Available records ▸
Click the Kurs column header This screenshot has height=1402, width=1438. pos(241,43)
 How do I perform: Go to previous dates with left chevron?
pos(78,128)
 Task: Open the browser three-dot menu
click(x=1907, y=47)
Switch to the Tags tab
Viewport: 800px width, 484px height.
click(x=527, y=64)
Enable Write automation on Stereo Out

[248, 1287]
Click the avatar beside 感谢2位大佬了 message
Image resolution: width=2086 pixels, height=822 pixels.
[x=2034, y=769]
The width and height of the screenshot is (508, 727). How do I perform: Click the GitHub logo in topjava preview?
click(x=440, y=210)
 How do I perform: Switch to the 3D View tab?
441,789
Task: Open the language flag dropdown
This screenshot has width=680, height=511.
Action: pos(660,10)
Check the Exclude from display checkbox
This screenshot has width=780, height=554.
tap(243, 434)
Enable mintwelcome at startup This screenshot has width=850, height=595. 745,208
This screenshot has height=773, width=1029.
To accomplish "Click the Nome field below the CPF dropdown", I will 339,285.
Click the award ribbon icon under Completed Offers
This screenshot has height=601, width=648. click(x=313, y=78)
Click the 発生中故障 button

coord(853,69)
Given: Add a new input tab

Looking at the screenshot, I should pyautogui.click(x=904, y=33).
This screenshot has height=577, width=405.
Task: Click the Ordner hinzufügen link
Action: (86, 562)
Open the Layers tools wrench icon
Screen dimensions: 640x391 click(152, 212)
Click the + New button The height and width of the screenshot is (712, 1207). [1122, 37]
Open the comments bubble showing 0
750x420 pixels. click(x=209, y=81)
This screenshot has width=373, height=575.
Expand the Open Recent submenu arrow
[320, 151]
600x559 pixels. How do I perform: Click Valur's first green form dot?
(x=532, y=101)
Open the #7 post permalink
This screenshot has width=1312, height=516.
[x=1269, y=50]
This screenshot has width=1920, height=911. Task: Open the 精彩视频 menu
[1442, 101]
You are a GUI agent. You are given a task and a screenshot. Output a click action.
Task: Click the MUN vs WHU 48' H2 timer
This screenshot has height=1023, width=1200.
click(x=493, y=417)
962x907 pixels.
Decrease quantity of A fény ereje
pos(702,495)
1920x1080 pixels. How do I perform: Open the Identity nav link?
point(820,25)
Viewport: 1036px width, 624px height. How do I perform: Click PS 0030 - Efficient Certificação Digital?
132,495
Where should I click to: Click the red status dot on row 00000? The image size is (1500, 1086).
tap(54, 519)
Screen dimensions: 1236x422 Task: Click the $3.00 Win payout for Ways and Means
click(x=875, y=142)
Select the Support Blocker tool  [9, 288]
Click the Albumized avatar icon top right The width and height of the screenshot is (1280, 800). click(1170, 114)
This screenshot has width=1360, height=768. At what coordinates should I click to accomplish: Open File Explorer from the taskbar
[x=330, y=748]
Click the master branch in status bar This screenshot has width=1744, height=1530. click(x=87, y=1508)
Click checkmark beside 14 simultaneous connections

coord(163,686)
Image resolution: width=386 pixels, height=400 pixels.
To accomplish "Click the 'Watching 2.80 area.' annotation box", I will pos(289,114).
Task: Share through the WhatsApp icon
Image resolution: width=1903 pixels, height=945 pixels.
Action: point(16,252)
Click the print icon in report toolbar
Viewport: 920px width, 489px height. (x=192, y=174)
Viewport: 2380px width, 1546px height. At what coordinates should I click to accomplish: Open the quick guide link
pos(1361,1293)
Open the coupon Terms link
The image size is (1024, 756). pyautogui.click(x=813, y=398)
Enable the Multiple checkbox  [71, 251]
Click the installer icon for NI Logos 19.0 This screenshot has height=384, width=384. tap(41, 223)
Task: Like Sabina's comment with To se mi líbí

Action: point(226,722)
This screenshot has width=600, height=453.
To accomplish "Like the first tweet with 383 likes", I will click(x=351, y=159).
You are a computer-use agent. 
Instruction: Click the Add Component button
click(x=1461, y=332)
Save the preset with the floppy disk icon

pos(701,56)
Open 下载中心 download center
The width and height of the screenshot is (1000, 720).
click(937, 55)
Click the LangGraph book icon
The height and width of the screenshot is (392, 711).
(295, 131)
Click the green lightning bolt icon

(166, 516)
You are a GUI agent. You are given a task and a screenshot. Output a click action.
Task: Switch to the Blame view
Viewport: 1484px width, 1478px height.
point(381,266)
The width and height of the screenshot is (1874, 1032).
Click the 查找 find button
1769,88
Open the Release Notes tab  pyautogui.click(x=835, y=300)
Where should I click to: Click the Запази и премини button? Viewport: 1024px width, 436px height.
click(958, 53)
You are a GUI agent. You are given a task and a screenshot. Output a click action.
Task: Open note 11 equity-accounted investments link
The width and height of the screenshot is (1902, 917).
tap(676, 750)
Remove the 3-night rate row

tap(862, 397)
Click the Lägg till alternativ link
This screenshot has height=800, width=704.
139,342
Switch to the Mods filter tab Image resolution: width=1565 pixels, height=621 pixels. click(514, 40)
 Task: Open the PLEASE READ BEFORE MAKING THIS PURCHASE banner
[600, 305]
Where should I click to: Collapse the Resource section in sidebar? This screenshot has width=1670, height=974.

How to complete this task ▸ Filter the records for lines holding the string "will". Copy each one.

Task response ▸
To accomplish "Click the Nome field below the CPF dropdown", I will 339,285.
To accomplish "Click the 'Watching 2.80 area.' annotation box", I will pos(289,114).
To accomplish "Like the first tweet with 383 likes", I will click(x=351, y=159).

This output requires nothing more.